SOURCE MATERIAL ▸

=====

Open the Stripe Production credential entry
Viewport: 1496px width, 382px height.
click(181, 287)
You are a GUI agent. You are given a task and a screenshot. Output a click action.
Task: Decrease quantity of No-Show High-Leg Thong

=====

Reproduce the full listing above, keeping every line intact.

RESPONSE AREA ▸
Open the Stripe Production credential entry
Viewport: 1496px width, 382px height.
click(181, 287)
You are a GUI agent. You are given a task and a screenshot. Output a click action.
Task: Decrease quantity of No-Show High-Leg Thong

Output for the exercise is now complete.